Working data
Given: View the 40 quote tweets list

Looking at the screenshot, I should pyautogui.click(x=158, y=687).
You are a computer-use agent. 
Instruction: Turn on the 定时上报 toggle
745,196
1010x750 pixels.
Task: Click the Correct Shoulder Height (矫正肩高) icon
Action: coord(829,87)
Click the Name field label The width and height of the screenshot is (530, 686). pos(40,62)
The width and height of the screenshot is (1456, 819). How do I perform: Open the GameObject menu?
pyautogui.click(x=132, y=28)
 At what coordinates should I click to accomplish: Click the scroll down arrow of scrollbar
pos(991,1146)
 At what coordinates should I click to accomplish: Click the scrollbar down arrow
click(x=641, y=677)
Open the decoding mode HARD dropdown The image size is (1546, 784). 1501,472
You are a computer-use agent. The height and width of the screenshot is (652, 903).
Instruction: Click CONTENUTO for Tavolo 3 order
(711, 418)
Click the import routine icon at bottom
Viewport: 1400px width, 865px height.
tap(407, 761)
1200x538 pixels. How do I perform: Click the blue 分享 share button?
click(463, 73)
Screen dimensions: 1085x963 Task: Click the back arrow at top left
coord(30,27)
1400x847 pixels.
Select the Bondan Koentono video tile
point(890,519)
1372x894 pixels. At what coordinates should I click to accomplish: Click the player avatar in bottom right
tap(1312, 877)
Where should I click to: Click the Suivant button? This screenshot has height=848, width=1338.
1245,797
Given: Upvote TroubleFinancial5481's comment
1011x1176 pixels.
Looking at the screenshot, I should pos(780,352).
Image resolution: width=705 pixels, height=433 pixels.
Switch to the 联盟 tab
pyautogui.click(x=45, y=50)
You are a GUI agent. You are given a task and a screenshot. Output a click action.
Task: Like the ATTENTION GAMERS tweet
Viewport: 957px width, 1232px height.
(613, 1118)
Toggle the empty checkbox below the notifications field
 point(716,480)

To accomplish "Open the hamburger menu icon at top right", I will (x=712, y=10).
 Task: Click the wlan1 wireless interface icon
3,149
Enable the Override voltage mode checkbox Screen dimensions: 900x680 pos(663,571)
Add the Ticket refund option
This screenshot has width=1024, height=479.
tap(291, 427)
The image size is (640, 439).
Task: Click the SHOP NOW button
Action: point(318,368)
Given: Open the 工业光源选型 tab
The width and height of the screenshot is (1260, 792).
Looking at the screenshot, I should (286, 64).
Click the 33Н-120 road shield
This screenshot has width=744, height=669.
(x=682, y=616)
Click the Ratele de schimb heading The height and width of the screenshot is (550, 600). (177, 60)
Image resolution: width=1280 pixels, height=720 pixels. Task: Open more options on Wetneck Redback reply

Work to complete
All of the material above should be printed again exactly as it is.

Task result
Given: View the 40 quote tweets list

Looking at the screenshot, I should pyautogui.click(x=158, y=687).
You are a computer-use agent. 
Instruction: Turn on the 定时上报 toggle
745,196
1010x750 pixels.
Task: Click the Correct Shoulder Height (矫正肩高) icon
Action: coord(829,87)
Click the Name field label The width and height of the screenshot is (530, 686). pos(40,62)
The width and height of the screenshot is (1456, 819). How do I perform: Open the GameObject menu?
pyautogui.click(x=132, y=28)
 At what coordinates should I click to accomplish: Click the scroll down arrow of scrollbar
pos(991,1146)
 At what coordinates should I click to accomplish: Click the scrollbar down arrow
click(x=641, y=677)
Open the decoding mode HARD dropdown The image size is (1546, 784). 1501,472
You are a computer-use agent. The height and width of the screenshot is (652, 903).
Instruction: Click CONTENUTO for Tavolo 3 order
(711, 418)
Click the import routine icon at bottom
Viewport: 1400px width, 865px height.
tap(407, 761)
1200x538 pixels. How do I perform: Click the blue 分享 share button?
click(463, 73)
Screen dimensions: 1085x963 Task: Click the back arrow at top left
coord(30,27)
1400x847 pixels.
Select the Bondan Koentono video tile
point(890,519)
1372x894 pixels. At what coordinates should I click to accomplish: Click the player avatar in bottom right
tap(1312, 877)
Where should I click to: Click the Suivant button? This screenshot has height=848, width=1338.
1245,797
Given: Upvote TroubleFinancial5481's comment
1011x1176 pixels.
Looking at the screenshot, I should pos(780,352).
Image resolution: width=705 pixels, height=433 pixels.
Switch to the 联盟 tab
pyautogui.click(x=45, y=50)
You are a GUI agent. You are given a task and a screenshot. Output a click action.
Task: Like the ATTENTION GAMERS tweet
Viewport: 957px width, 1232px height.
(613, 1118)
Toggle the empty checkbox below the notifications field
 point(716,480)

To accomplish "Open the hamburger menu icon at top right", I will (x=712, y=10).
 Task: Click the wlan1 wireless interface icon
3,149
Enable the Override voltage mode checkbox Screen dimensions: 900x680 pos(663,571)
Add the Ticket refund option
This screenshot has width=1024, height=479.
tap(291, 427)
The image size is (640, 439).
Task: Click the SHOP NOW button
Action: point(318,368)
Given: Open the 工业光源选型 tab
The width and height of the screenshot is (1260, 792).
Looking at the screenshot, I should (286, 64).
Click the 33Н-120 road shield
This screenshot has width=744, height=669.
(x=682, y=616)
Click the Ratele de schimb heading The height and width of the screenshot is (550, 600). (177, 60)
Image resolution: width=1280 pixels, height=720 pixels. Task: Open more options on Wetneck Redback reply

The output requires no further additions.